## Liste des tâches
- 1) Traduisez en anglais, s’il vous plaît, cette phrase de l’extrait du document : « Le terrain premier des luttes sociales n’est pas d’abord la sphère productive, mais les lieux où les gens vivent, habitent, étudient et se rencontrent. »
- 2) Énumérez toutes les luttes sociales des dernières années que cite l’extrait du document entre parenthèses.

## Extrait du document
⟨

Si nous regardons de plus près les luttes sociales des dernières années (mouvement étudiant, Idle no more, luttes contre les gaz de schiste et les projets d’oléoducs), ces différentes formes de résistance sont toutes liées à la défense des services publics, des territoires et des milieux de vie. Le terrain premier des luttes sociales n’est pas d’abord la sphère productive, mais les lieux où les gens vivent, habitent, étudient et se rencontrent. Le terme « milieu » désigne ainsi l’ensemble des espaces, à la fois matériels et sociaux, physiques et culturels, où les gens tissent des liens avec les autres et leur environnement pour reproduire leurs conditions d’existence et la vie commune d’une société. Le concept de milieu, beaucoup plus général que celui de « travail » (qu’il peut inclure par ailleurs, comme dans l’expression « milieu de travail »), regroupe l’ensemble des activités sociales (productives ou improductives, scientifiques, artistiques, politiques et relationnelles) qui peuvent être l’objet d’une marchandisation ou d’une réappropriation collective.

⟩

## Données enregistrées
⟨

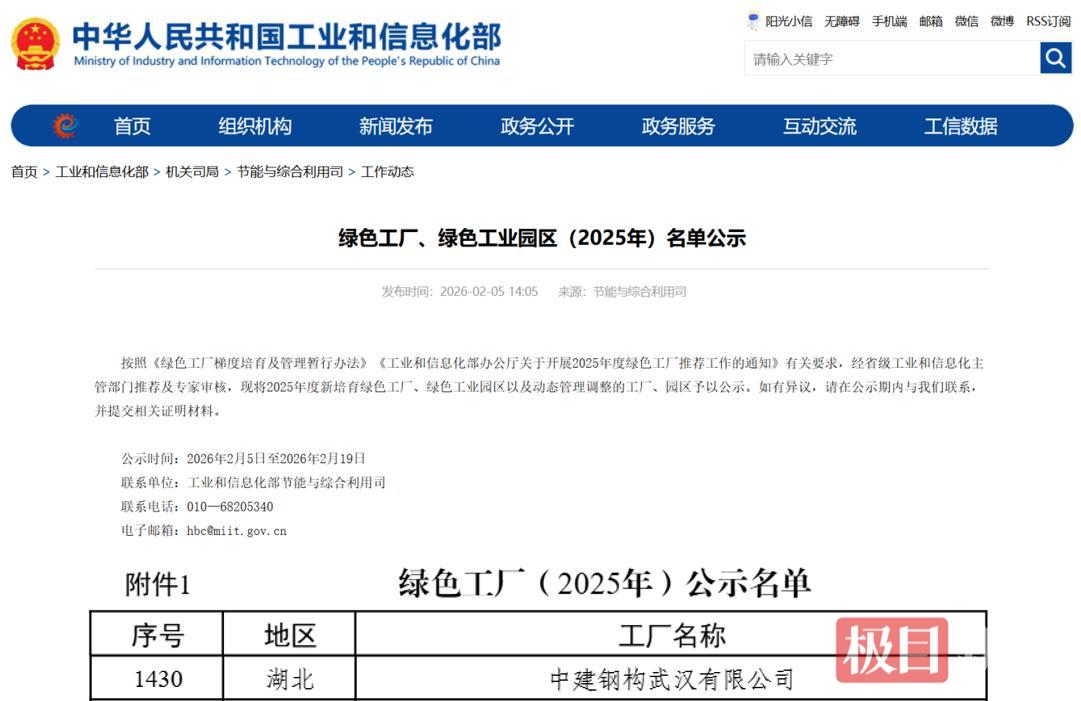Open the 阳光小信 assistant icon

point(753,21)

⟩

## Réponses complètes
- 1) The primary ground of social struggles is not first and foremost the productive sphere, but the places where people live, dwell, study and meet.

- 2)
- le mouvement étudiant
- Idle no more
- les luttes contre les gaz de schiste
- les luttes contre les projets d’oléoducs